A half-dozen organizations that make up the Support and Services at Home, or SASH, program gathered at the Statehouse on Wednesday with representatives of Sen. Bernie Sanders, I-Vt., and Sen. Patrick Leahy, D-Vt.
The groups announced that they slowed the growth of federal Medicare spending on long-term care for senior citizens and people with disabilities by about $1,500 per person between 2011 and 2014.
The U.S. Department of Health and Human Services announced the results in a January report. The report said about 3,500 people participated in SASH during the time period, and savings were highest for the roughly 50 percent who had been in the program the longest.
As a group, the people who participated in SASH for the longest also had lower growth in health care costs for emergency room visits, outpatient hospital visits, primary care visits and specialist doctor visits, the report says. The report found smaller savings for patients in the program for a short period of time.
“The real greatness in my mind is about the quality of life improvements, and that is absolutely priceless,” said Kim Fitzgerald, the chief executive officer of Cathedral Square, the South Burlington-based nonprofit organization that set up the SASH program.
Sixty-five social service organizations, including ones handling affordable housing, mental health, primary care, elder care and disability services, are part of SASH. The number of people enrolled has increased to about 4,500, according to Cathedral Square, and 69 percent of them use Medicare. An additional 19 percent have a combination of Medicare and Medicaid.
The SASH program is integrated into Vermont’s Blueprint for Health — a health reform program that encourages patients to establish “medical homes” so a primary care doctor can coordinate the patient’s care with any specialists the person sees.
The cornerstone of the SASH program allows people to “age in place.” That means senior citizens and people with disabilities can receive health care and social services in their home and avoid being placed in nursing homes, which are some of the most expensive medical facilities.
Camille George, the deputy commissioner of the Department of Disabilities, Aging and Independent Living, said the SASH program “puts each person in the driver’s seat” and allows them to remain “happy, safe and at home, on their terms.”
George said the coordinated care program has reduced the rate of participants falling down and getting hurt, increased age-appropriate vaccinations for participants, increased how many people have their high blood pressure under control, and increased how many people have signed advance directives regarding their care.
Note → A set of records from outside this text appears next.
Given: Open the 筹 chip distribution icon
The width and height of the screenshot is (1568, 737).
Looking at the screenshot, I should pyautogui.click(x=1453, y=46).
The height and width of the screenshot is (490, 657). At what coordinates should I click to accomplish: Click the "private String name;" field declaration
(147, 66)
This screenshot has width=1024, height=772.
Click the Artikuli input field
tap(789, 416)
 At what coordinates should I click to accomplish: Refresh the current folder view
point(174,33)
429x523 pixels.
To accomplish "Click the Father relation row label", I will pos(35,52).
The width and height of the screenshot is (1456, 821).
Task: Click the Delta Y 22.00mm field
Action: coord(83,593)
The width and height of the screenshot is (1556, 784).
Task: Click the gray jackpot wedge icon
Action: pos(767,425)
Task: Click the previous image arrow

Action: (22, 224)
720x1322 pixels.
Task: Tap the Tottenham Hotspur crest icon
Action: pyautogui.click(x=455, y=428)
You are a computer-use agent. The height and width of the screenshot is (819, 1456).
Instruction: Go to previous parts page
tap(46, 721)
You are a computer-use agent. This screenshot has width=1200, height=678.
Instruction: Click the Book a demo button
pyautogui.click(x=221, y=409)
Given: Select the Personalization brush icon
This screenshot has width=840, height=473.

John Michael Hall, executive director of the Champlain Agency on Aging, called the SASH program “precedent-setting” because Vermont is the only state to use it, and the federal government’s report shows that it’s working.
Hall said he began working in home health care 37 years ago, when social service organizations would often get involved in senior citizens’ health care after they were experiencing severe issues like dementia.
He said that led to “overreliance on hospitals, our continued habit of chasing disease when it’s at its most expensive instead of preventing it.” And he said governments should be “keeping people healthy, instead of being content to pay for them when they are very sick.”
Correction: A photo caption incorrectly identified Eileen Peltier as Molly Dugan.